--- Start of PROVIDED MATERIAL ---

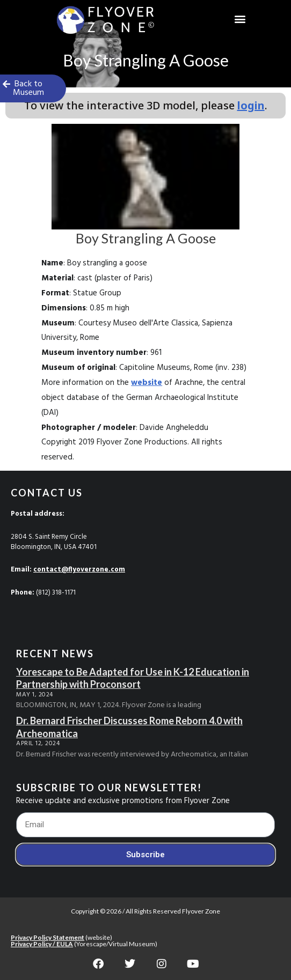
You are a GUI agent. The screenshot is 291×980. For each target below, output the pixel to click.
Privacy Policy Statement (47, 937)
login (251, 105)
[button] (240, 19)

--- End of PROVIDED MATERIAL ---
--- Start of PROVIDED MATERIAL ---

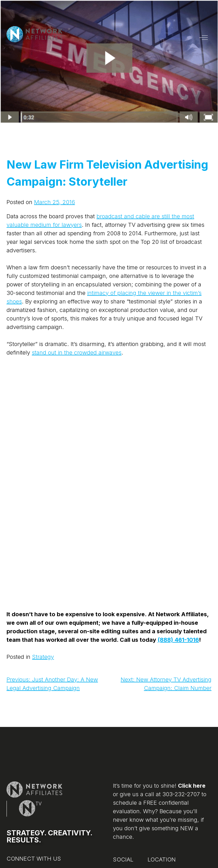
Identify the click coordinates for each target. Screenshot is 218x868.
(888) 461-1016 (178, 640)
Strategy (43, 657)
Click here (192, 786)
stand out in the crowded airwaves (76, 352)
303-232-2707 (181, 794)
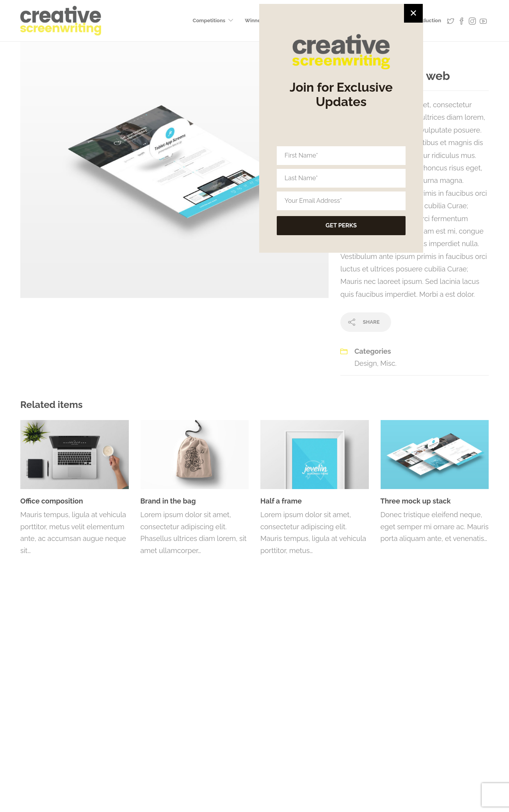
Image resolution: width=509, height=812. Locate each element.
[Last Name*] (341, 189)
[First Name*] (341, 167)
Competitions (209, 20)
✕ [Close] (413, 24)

--- End of PROVIDED MATERIAL ---
--- Start of PROVIDED MATERIAL ---

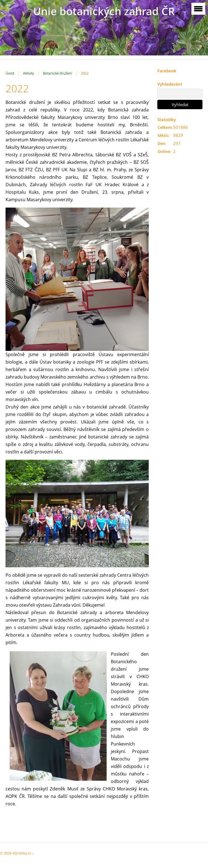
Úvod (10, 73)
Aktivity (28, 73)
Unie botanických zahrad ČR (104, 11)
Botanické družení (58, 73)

--- End of PROVIDED MATERIAL ---

Rescale the data on the lines between the one holding "You are a GUI" and the one holding "login (251, 105)", inclusive, and give back only those lines. Each line must appear in full, with its wording unchanged. Multiply every coordinate value by 0.65 and round it to a whole number, rounding halves up.

You are a GUI agent. The screenshot is 291×980. For each target below, output the pixel to click.
Privacy Policy Statement (31, 609)
login (163, 68)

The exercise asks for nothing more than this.